= Xu Benyu =

Chinese politician

Xu Benyu (徐本禹, born April 1982) is a Chinese political figure from Liaocheng, Shandong Province. He was named one of the “Touching China” Persons of the Year and currently serves as Deputy Secretary of the Hubei Provincial Committee of the Communist Youth League of China.

== Biography ==
Xu was born into a poor rural family in Liaocheng, Shandong. From 1999 to 2003, he studied at Huazhong Agricultural University. In 2003, he was admitted as a publicly funded postgraduate student in Agricultural Economics and Management. However, instead of continuing his studies immediately, he chose to volunteer as a teacher at Yandong Primary School in Goudiaoyan Village, Maochang Town, and Dashiban Primary School in Dashicun Village, Dashui Township, Dafang County, Guizhou Province. Xu gained national attention through an article titled "Two Mountain Village Schools and a Volunteer Teacher" posted on the Tianya online forum. In 2004, he was named one of China Central Television's “Touching China” Persons of the Year.
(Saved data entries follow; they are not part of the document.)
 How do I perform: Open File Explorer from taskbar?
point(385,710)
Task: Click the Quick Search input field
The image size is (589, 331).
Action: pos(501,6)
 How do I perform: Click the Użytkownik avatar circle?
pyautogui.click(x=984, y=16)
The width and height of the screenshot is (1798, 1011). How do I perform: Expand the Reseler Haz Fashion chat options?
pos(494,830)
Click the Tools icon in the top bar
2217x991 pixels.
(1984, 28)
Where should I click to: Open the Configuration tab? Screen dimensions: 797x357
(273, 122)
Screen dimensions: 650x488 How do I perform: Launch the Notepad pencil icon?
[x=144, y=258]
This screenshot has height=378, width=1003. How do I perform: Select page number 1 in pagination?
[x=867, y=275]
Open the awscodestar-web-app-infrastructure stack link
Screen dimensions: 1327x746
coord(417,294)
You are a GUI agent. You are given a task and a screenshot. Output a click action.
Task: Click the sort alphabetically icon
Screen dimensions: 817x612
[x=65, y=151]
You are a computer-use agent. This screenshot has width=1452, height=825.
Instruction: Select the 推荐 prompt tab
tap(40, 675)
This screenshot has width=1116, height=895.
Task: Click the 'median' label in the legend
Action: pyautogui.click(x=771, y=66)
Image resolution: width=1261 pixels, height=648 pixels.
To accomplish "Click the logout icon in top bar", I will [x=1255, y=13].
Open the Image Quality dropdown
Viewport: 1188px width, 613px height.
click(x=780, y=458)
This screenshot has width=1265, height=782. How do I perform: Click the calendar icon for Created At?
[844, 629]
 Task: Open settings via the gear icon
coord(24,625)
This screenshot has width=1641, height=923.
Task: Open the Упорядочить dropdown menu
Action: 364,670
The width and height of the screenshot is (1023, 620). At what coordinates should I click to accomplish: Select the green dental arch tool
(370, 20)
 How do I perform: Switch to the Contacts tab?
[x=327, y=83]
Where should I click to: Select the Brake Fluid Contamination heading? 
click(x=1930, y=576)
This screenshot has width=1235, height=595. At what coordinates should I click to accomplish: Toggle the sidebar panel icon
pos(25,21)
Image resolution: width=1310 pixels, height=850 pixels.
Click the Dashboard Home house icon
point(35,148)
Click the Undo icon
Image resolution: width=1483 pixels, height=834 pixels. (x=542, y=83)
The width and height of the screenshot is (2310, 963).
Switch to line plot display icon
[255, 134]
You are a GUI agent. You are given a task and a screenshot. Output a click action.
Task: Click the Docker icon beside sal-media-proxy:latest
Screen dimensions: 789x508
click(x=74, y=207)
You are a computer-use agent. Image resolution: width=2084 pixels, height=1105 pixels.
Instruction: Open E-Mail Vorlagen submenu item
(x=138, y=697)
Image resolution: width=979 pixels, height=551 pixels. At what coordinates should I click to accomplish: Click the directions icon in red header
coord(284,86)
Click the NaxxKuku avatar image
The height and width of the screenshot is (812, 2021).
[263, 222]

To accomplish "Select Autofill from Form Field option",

He was among the first group of Chinese volunteers sent to Africa after the Forum on China-Africa Cooperation, and the first Chinese volunteer dispatched to Zimbabwe. On January 24, 2007, he went to Zimbabwe to teach Chinese. In October 2007, he attended the 17th National Congress of the Chinese Communist Party in Beijing as a delegate. In May 2008, he was appointed Deputy Secretary of the Youth League Committee at Huazhong Agricultural University. In May 2010, Xu began working at the Hubei Provincial Committee of the Communist Youth League. He held several positions, including deputy director of the School Department, deputy director of the Provincial Youth Volunteer Action Guidance Center, Director of the Industrial Development Management Center, and Director of the School Department. In December 2017, Xu was appointed Deputy Secretary of the CPC Zigui County Committee. In June 2021, he became Party Secretary and Chairman of the Yichang Federation of Social Sciences, holding the rank of First-Class Investigator. In August 2022, he returned to Wuhan and was promoted to Deputy Secreta.